Sent from my iPhone using Tapatalk


----------



## ridesarize (Jun 19, 2012)

dan_s said:


> The GC in charge of the project recommended the elastomeric, since water from above would no longer be an option. My rep offered the conflex as a SW substitute for the original coating. I don’t have any experience in these products, so I am going to use what they want since they are the ones who will warranty the job.
> 
> 
> Sent from my iPhone using Tapatalk



I would use the block filler primer over all surface if that's what they want. It's good to use the products specced, because like you said, that's what they recommend adn are willing to be held accountable for.

Im my limited experience on exterior masonry, you don't want a permable coating so primer and conflex is good. When I shot that stuff on a commercial exterior a few years back, we used a 935 tip, and held it close to the wall to fill in the texture of the cement block. (Put it on thick everywhere)
And as far as that warranty, sw has to come out and approve the finished surfaces and sign off on it, so leave no pin holes!


----------



## Woodco (Nov 19, 2016)

Why are you considering block filler if the wall has previous coats of paint?
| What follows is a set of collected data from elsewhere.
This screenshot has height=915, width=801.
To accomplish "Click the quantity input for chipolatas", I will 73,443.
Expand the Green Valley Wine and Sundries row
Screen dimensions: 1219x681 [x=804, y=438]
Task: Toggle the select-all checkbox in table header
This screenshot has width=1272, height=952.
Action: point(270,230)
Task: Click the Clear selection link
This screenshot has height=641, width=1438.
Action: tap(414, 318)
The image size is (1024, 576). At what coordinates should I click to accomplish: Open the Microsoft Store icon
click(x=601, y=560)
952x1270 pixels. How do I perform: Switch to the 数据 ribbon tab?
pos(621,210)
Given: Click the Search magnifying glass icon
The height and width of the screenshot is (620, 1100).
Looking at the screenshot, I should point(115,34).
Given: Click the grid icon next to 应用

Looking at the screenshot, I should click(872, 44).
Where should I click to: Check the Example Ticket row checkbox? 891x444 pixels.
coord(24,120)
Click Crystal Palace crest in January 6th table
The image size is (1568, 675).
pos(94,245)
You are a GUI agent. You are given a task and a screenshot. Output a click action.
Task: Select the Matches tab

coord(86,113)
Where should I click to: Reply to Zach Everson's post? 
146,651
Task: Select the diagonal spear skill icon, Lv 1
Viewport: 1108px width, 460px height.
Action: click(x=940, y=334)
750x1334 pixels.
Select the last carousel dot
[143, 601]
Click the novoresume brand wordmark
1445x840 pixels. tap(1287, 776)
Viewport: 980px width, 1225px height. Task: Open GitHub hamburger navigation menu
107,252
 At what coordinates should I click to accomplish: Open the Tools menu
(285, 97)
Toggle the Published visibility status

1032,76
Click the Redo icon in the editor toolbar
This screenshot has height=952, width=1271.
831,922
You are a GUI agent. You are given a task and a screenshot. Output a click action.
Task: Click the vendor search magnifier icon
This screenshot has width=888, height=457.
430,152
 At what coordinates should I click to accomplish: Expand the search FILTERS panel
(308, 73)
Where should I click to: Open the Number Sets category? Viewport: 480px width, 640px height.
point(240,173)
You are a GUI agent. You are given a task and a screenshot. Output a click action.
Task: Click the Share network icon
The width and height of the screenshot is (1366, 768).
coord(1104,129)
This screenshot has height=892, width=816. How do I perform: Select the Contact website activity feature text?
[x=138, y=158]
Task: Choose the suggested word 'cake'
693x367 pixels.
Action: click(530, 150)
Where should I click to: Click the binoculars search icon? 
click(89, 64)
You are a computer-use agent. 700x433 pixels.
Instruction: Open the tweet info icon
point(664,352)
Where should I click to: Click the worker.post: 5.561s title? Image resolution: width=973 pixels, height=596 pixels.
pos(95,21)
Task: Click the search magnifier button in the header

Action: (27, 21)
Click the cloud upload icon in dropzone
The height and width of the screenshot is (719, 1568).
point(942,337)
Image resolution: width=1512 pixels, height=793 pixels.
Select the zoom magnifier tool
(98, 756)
Or are you talking about 'spot' block filler?

Also, the elastomeric is pretty much block filler as well. Do what they tell you to do, but if its your choice, and you're using elasto anyway, I would just spot prime the new patches with the elasto.


----------



## dan_s (Dec 20, 2013)

Woodco said:


> Why are you considering block filler if the wall has previous coats of paint? Or are you talking about 'spot' block filler?


I'm just considering it because after speaking to the product hotline personnel, they recommended the filler to achieve a "pinhole free" substrate. Apparently that is the key for elastomeric success, but like I said this will be a first time using this product(s) so I would love to hear more opinions before starting.
The same person at SW hotline also said that block filler over previous painted surfaces may not be ideal since it is a heavy product, just good to smooth pinholes. So in a since I am asking if a block filler "spot priming" is recommended or if I should just coat the whole wall because it will all hold just fine. Makes no difference to me, I will charge the same to spray the whole thing with filler as I would if I walked the whole wall just spot priming certain areas. 

Again, thanks for taking the time to read.


----------



## Woodco (Nov 19, 2016)

You really should spot prime before doing the whole wall, whether youre using block filler, elasto or loxon.


----------